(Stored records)
=== Begin Enclosure ===
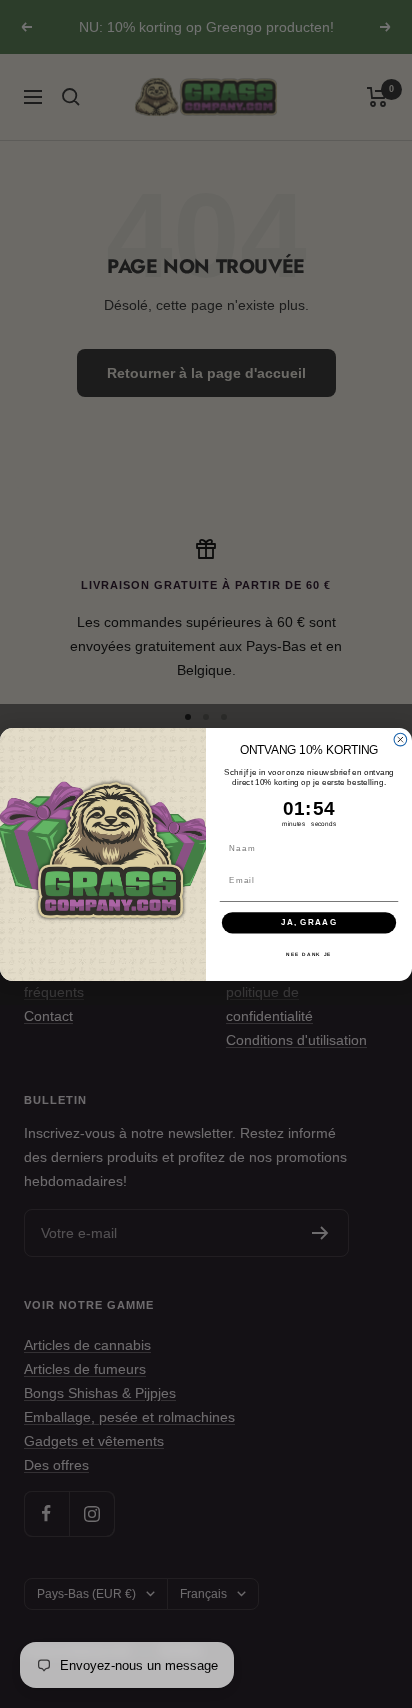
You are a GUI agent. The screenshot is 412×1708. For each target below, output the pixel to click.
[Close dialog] (400, 739)
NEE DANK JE (308, 953)
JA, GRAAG (309, 922)
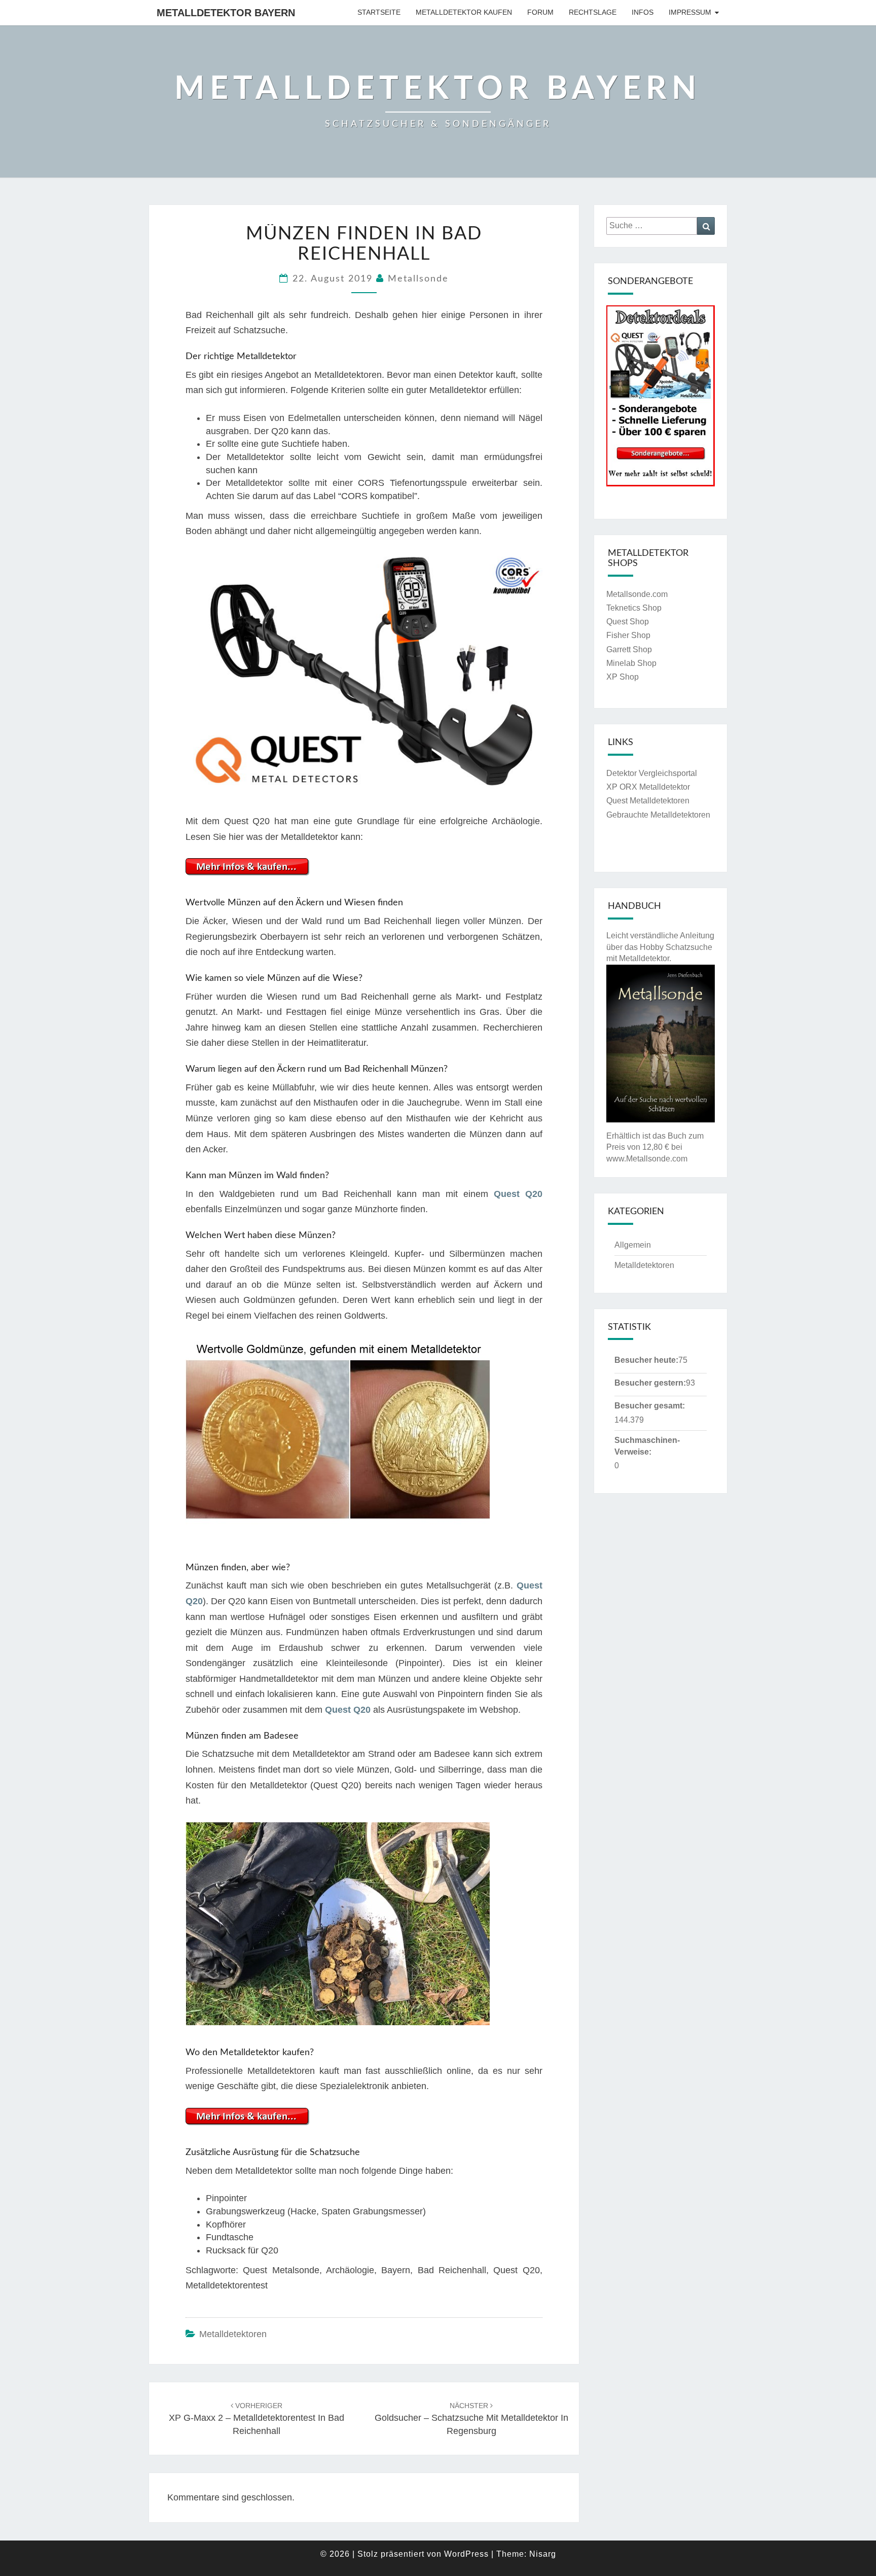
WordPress (466, 2554)
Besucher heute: (646, 1360)
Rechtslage (592, 12)
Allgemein (632, 1245)
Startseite (378, 12)
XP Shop (622, 677)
=== End Enclosure ===
◆ **What you have to do**
Only the lines from the one containing "NEE DANK JE (308, 953)" through the last line of the entries above, both included, belong in the answer, written out exactly; pictures do not.

◆ **Exercise solution**
NEE DANK JE (308, 953)
JA, GRAAG (309, 922)
WordPress (466, 2554)
Besucher heute: (646, 1360)
Rechtslage (592, 12)
Allgemein (632, 1245)
Startseite (378, 12)
XP Shop (622, 677)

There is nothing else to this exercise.